Legal and security news
“Hackers eye the factory floor,” may not seem a surprising IoT headline. But in Roll Call, a political magazine? Seems like everyone can spell I-O-T nowadays.
Any question the IoT is fully mainstreamed? When a former CIA Director talks IoT in Oklahoma at the University of Tulsa, there’s not much more stream to get mained. Spoiler alert: IoT can be used against us.
More IoT mainstream evidence? Over 400 percent more patent litigation on IoT filings from 2017 to 2018.
Need another example? Not really, but here’s one anyway.
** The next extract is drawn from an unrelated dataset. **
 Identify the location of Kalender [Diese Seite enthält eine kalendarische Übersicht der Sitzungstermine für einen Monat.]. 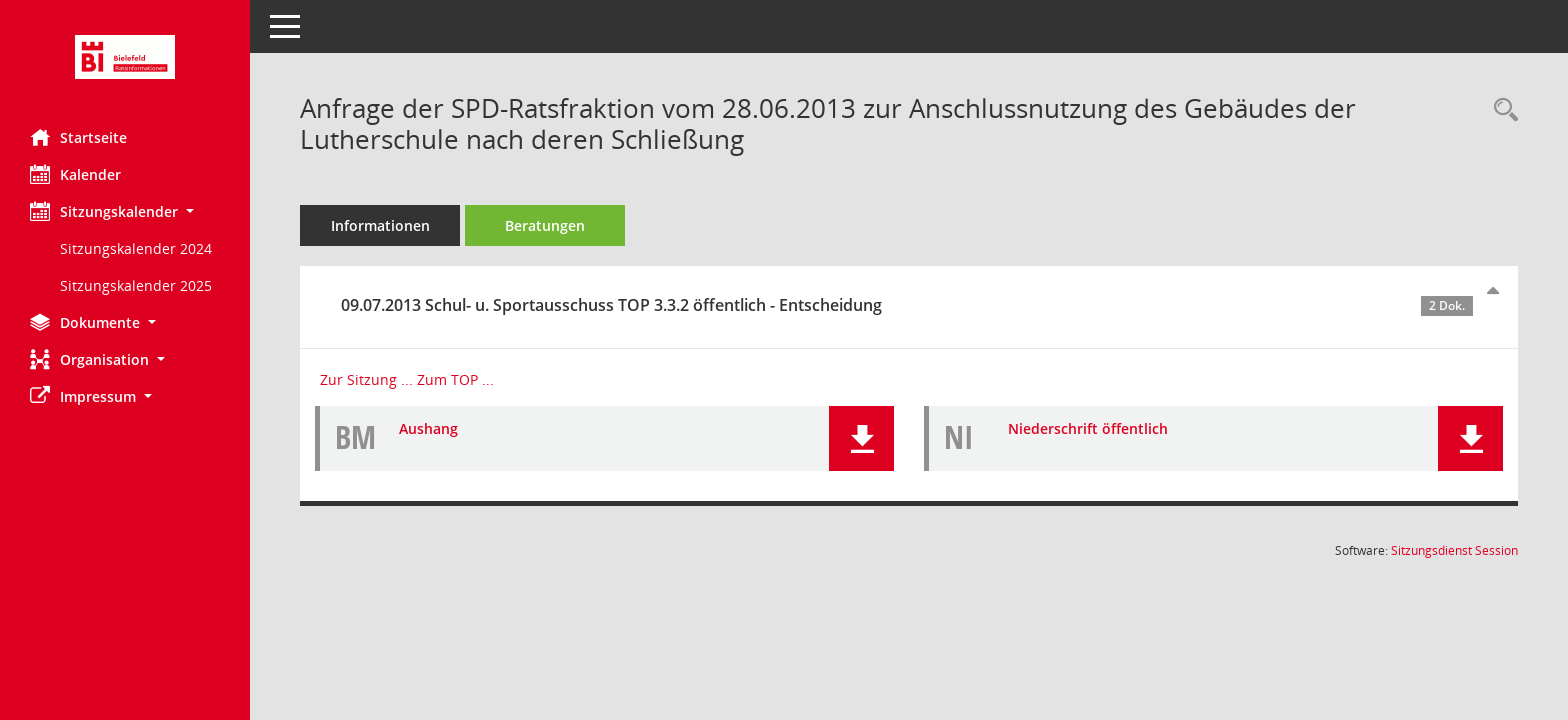
(75, 174).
The Mirai malware that turned infected IoT devices into DDoS machines is back with a new mutation that targets LG Supersign TVs among other devices, says Palo Alto Networks.
Jennifer King is the director of consumer privacy in the Center for Internet and Society at the Stanford Law School. She gives her thoughts on IoT and privacy and more in Law.com.
Happier IoT news
RFID Journal has long been focused on asset tracking. But this “Five Unusual Items Tracked by the IoT” is pretty fun. Ice cream, anyone?
The Vancouver Sun writes about IoT being used to improve public safety and keep folks from being trapped in Canadian elevators.
Won’t it be great when IoT reduces traffic congestion? Sure, but despite self-driving cars and Smart Cities projects, MachineDesign lists “3 Critical Challenges to Integrating IoT with Traffic Networks.”
iDrop News discusses Apple’s latest patents and it looks like Tim Cook and company have some IoT device-to-device networking tricks in development.
Zacks Research outlines three IoT stocks to buy, although no one can claim HPE and Cisco are primarily IoT companies. But if their IoT business gets Wall Street excited, that’s great.
Maybe the “T” in IoT should be for “Tiny” since IoT sensors are getting small enough to fall into the “smart dust” category, at least in the research lab.
The IoT is playing a big part in water management. Smart Energy International outlined some uses for IoT on World Water Day.
Health Data Management lists its “9 top Internet of Things trends for 2019.”
Wrapping up, Forbes Magazine provides another good IoT overview for execs about the value of IoT for businesses. Check out “Smart IoT Investments In Little Things Lead To Big Payoffs.”